1) A-Sea and B-Beach.

2)I'm not telling you if you don't already know.

3)What is truth?

4)dogging, baby seal clubbing and littering.

5) Shoot them. Or, failing that, a 'Just say NO' campaign similar to the grange hill anti-drugs one from the 80's.
 


Uncle Buck

Ghost Writer
Jul 7, 2003
28,075
Barrel of Fun said:
I think that is why we were not allowed to sit the RE exam, although it was never spelt out to us. Thinking further, I had Matt Smith for Latin and not RE. I did do the internal exam.

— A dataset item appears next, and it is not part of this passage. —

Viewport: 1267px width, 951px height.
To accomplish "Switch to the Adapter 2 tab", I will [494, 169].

For some reason my jester smiley appeared in the wrong line :dunce: Not on for a school founded on the Christian movement! :lol:

Had forgotten about Jim Shepp, another man on another planet pretending to be a teaher.

Oh that place was such value for money.
 


Barrel of Fun

Abort, retry, fail
i) A = Arrete
B = Glacier


ii) Various forms of erosion take place, such as plucking - blocks of rock are loosened and torm away from base or bedrock by the freezing of water in fissures; Freeze-thaw etc.

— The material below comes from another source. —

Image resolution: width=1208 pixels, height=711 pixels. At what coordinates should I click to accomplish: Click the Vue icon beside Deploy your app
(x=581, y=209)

iii) Cwms are found in upland areas of Britain. A prime example can be found at Cadair Idris, Snowdonia.

iv)

Rambling
Dogging
Abseiling

v) - Building footpaths to keep people on the beaten track, easily sustainable.
- Enforced sterilisation of those unitelligent enough to realise the damage they do to the environment.
- Construction of Falmer Stadium to stop us from spending our weekends rambling on glaciers.
- National park status and charge either tolls on cars or entry into the park.
 




Barrel of Fun

Abort, retry, fail
Uncle Buck said:
Had forgotten about Jim Shepp, another man on another planet pretending to be a teaher.

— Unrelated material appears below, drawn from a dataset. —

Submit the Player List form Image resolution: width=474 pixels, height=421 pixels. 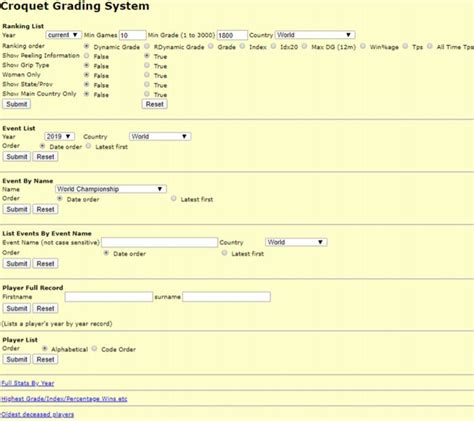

Oh that place was such value for money.

It was like a Gentlemans club. Nice guys in, serious teachers out! The trouble was that the top sets always used to get the best teachers, despite heading for top marks anyway and then the other sets were left to compromise.

Mushy Metcalf was let loose on the Maths students, when all he could do was coach football!
 


Uncle Buck

Ghost Writer
Jul 7, 2003
28,075
Barrel of Fun said:
It was like a Gentlemans club. Nice guys in, serious teachers out! The trouble was that the top sets always used to get the best teachers, despite heading for top marks anyway and then the other sets were left to compromise.

Mushy Metcalf was let loose on the Maths students, when all he could do was coach football!

Metcalf taught me GCSE Maths, he was not good. I also had gems like Granny Whittey teaching GCSE English and Veggie Barrett teaching GCSE Biology as part of the Combined Science Cause. Oh and that made bloke of Czech orgin teaching Chemistry and all he wanted to do was help us make homemade explosives.

I think I had somebody that was meant to be an English teacher, teaching me French.

As I say, that place was real value for money.
 






Barrel of Fun

Abort, retry, fail
:lol: Mr Wielhowksi - the man missing three fingers from his successful experiments.

I had Grandma Whitty as well - she would have been a very good teacher if she had veered from the 1952 syllabus.

I read that it has got a great deal better, as they have wheedled out the pretenders. Having girls seems to have pushed up the exam success rate ???

As you say...Value for money? :nono:
 


Uncle Buck

Ghost Writer
Jul 7, 2003
28,075
Barrel of Fun said:
:lol: Mr Wielhowksi - the man missing three fingers from his successful experiments.

I had Grandma Whitty as well - she would have been a very good teacher if she had veered from the 1952 syllabus.

I read that it has got a great deal better, as they have wheedled out the pretenders. Having girls seems to have pushed up the exam success rate ???

As you say...Value for money? :nono:

I suspect it was before you started there, but Whitty came back from her summer holidays with her leg in plaster and it would seem she had spent some time in hospital as it had needed pinning etc.

It turned out she had broken it white water rafting and in 1992 she must have been well the wrong side of 60.

Oh, Dave Austin taught me Physics, possibly the most boring man on the planet teaching the single most boring subject known to mankind.
 




Woodchip said:
Electricians, Plumbers, Carpenters, Buliders, etc... All on over £20k by doing an apprenticeship (4 years of commitment on low money).

I did an apprenticeship and wasn't on low money, they pay well nowadays too, although it depends on who you work for.